"Discrimination by association" claim is rejected.
Eugene Stansberry sued Air Wisconsin Airlines Corporation after it terminated his employment as the supervisor of Air Wisconsin's Kalamazoo operation. Stansberry's wife suffers from a rare and debilitating autoimmune disorder that is very expensive to treat. She was effectively treated for several years through off-label infusions of the prescription Remicade. When her condition worsened and the doctors recommended a resumption of this $1500.00 per week treatment regimen, the company's insurers rejected payment, and within months Stansberry was fired.Stansberry filed suit alleging that the expensive medical care was the basis of his termination.

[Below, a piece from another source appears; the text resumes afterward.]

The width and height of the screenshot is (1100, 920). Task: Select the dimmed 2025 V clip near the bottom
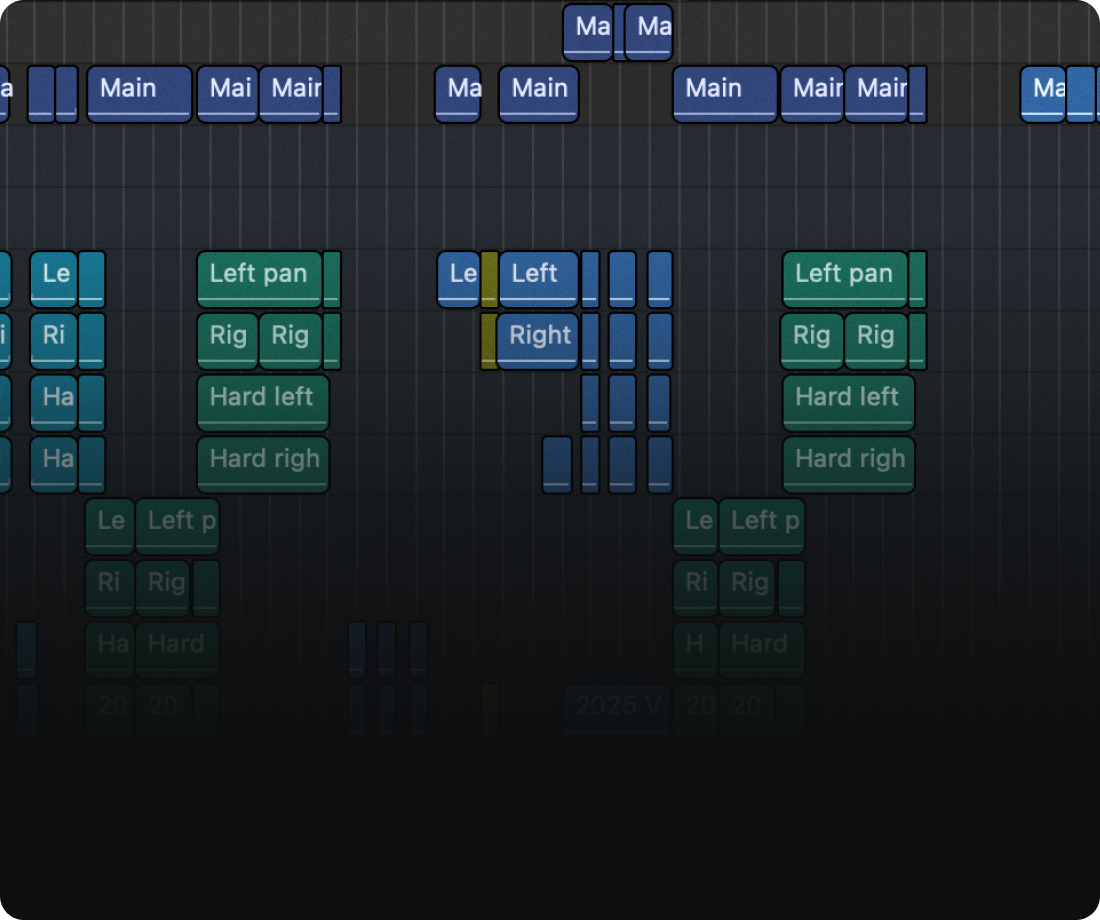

The Company raised several issues about the adequacy of his operation of the Kalamazoo air station and it appears from the record that Stansberry gave up his claim that expensive medical treatment played a role in the discharge. Stansberry was limited to arguing that he was terminated because the Defendants feared his wife's debilitating illness would impair the quality of his work. The Court of Appeals upheld the dismissal of this claim, concluding that his work had already deteriorated (perhaps because of the partner's illness) and therefore the was a basis for his discharge.
In ancillary rulings, the Court noted that the employer owed no duty to accommodate Stansberry's wife's illness. It also held that even if the manager who fired Stansberry initially lied about his actions, this did not establish that Wisconsin Air's reasons for discharge were pretextual. All-in-all, at best Wisconsin Air doesn't present as a very supportive employer; at worst, it got away with defying the spirit of the law and managed to kick a long-term employee's family when they were down.